→ Stated problem: Transcribe the records below from the line with "The height and width of the screenshot is (140, 187)." to the line with "I will point(25,116).", keeping every character the same.

→ Data records:
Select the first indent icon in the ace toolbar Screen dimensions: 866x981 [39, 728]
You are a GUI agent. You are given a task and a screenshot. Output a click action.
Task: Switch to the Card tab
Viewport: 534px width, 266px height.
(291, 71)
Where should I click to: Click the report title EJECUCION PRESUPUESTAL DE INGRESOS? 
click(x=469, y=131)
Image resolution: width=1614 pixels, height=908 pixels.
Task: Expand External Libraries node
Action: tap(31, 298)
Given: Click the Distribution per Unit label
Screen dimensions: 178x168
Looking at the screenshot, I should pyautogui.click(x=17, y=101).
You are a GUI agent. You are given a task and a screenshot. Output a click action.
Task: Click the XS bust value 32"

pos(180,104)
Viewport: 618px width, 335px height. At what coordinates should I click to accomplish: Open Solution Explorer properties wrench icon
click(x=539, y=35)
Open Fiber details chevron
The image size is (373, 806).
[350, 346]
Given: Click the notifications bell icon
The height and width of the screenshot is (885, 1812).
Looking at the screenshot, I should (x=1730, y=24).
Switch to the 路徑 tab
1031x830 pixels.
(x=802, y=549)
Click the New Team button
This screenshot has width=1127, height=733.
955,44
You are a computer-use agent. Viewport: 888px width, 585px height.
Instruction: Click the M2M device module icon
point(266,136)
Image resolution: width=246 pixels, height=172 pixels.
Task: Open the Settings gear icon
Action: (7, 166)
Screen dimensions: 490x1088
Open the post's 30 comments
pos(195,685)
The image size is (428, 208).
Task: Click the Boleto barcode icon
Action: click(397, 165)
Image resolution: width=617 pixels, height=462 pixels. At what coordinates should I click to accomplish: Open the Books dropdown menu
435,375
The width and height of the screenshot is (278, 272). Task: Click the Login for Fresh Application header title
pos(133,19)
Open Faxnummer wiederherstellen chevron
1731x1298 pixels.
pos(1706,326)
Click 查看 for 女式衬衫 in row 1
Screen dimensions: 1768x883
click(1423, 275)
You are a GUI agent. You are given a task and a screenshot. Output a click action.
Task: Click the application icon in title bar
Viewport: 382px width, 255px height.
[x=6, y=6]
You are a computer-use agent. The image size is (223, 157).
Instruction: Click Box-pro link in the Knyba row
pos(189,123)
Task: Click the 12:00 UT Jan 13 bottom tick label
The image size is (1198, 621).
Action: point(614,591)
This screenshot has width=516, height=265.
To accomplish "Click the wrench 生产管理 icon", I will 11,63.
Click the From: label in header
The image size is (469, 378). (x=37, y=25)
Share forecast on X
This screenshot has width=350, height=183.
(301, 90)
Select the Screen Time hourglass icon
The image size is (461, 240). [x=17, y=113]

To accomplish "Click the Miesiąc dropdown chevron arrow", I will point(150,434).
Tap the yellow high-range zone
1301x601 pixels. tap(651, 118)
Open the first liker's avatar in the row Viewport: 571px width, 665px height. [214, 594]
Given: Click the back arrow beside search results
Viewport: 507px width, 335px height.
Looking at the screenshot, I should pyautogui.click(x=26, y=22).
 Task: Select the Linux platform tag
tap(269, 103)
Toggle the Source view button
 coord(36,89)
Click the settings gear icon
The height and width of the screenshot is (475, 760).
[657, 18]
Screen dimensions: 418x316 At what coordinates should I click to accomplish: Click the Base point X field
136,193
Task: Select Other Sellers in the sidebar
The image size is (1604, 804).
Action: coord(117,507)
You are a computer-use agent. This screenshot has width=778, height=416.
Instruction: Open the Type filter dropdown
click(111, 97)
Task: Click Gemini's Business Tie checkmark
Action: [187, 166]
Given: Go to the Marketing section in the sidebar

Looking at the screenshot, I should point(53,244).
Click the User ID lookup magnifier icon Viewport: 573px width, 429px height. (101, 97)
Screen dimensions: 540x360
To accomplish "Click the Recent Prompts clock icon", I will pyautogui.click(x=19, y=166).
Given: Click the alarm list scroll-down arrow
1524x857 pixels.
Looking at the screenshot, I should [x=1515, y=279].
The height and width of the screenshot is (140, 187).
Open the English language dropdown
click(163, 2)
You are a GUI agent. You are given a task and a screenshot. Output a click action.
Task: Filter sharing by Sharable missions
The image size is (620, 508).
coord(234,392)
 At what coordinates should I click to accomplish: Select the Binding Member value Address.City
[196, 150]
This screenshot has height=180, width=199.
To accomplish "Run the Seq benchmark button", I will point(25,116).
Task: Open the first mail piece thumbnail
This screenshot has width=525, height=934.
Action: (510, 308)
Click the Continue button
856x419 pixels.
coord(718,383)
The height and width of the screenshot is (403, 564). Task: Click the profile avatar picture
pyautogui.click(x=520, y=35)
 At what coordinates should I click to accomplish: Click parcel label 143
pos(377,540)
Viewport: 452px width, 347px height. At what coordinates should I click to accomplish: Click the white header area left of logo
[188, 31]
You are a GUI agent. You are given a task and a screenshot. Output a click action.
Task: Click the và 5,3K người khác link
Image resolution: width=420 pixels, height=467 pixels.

→ Written response:
The height and width of the screenshot is (140, 187).
Open the English language dropdown
click(163, 2)
You are a GUI agent. You are given a task and a screenshot. Output a click action.
Task: Filter sharing by Sharable missions
The image size is (620, 508).
coord(234,392)
 At what coordinates should I click to accomplish: Select the Binding Member value Address.City
[196, 150]
This screenshot has height=180, width=199.
To accomplish "Run the Seq benchmark button", I will point(25,116).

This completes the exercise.